(Supplied data begins)

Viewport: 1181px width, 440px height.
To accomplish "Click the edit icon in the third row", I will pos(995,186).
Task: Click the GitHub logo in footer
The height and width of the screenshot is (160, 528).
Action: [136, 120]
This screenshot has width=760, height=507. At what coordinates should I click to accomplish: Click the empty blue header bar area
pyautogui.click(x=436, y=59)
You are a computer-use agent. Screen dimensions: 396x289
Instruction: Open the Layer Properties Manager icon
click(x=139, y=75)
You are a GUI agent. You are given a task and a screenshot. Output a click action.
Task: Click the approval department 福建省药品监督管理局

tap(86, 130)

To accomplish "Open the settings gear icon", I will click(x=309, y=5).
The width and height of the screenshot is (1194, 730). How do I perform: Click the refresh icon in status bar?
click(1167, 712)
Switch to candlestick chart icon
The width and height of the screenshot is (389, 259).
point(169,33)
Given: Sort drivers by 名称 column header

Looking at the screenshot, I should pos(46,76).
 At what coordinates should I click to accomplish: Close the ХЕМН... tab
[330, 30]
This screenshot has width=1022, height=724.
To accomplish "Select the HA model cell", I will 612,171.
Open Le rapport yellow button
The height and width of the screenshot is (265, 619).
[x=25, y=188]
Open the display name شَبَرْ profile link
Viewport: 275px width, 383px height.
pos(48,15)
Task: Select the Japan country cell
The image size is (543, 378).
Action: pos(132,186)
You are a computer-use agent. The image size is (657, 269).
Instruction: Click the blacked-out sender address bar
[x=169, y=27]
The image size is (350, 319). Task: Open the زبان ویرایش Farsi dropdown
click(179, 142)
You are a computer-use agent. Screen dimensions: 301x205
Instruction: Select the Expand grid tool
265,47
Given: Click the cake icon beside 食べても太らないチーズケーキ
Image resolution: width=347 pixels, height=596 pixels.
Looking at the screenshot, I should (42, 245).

(Supplied data ends)

Output each line of the data exactly as it stands above.

▸ Reply to the exercise:
Viewport: 1181px width, 440px height.
To accomplish "Click the edit icon in the third row", I will pos(995,186).
Task: Click the GitHub logo in footer
The height and width of the screenshot is (160, 528).
Action: [136, 120]
This screenshot has width=760, height=507. At what coordinates should I click to accomplish: Click the empty blue header bar area
pyautogui.click(x=436, y=59)
You are a computer-use agent. Screen dimensions: 396x289
Instruction: Open the Layer Properties Manager icon
click(x=139, y=75)
You are a GUI agent. You are given a task and a screenshot. Output a click action.
Task: Click the approval department 福建省药品监督管理局

tap(86, 130)

To accomplish "Open the settings gear icon", I will click(x=309, y=5).
The width and height of the screenshot is (1194, 730). How do I perform: Click the refresh icon in status bar?
click(1167, 712)
Switch to candlestick chart icon
The width and height of the screenshot is (389, 259).
point(169,33)
Given: Sort drivers by 名称 column header

Looking at the screenshot, I should pos(46,76).
 At what coordinates should I click to accomplish: Close the ХЕМН... tab
[330, 30]
This screenshot has width=1022, height=724.
To accomplish "Select the HA model cell", I will 612,171.
Open Le rapport yellow button
The height and width of the screenshot is (265, 619).
[x=25, y=188]
Open the display name شَبَرْ profile link
Viewport: 275px width, 383px height.
pos(48,15)
Task: Select the Japan country cell
The image size is (543, 378).
Action: pos(132,186)
You are a computer-use agent. The image size is (657, 269).
Instruction: Click the blacked-out sender address bar
[x=169, y=27]
The image size is (350, 319). Task: Open the زبان ویرایش Farsi dropdown
click(179, 142)
You are a computer-use agent. Screen dimensions: 301x205
Instruction: Select the Expand grid tool
265,47
Given: Click the cake icon beside 食べても太らないチーズケーキ
Image resolution: width=347 pixels, height=596 pixels.
Looking at the screenshot, I should (42, 245).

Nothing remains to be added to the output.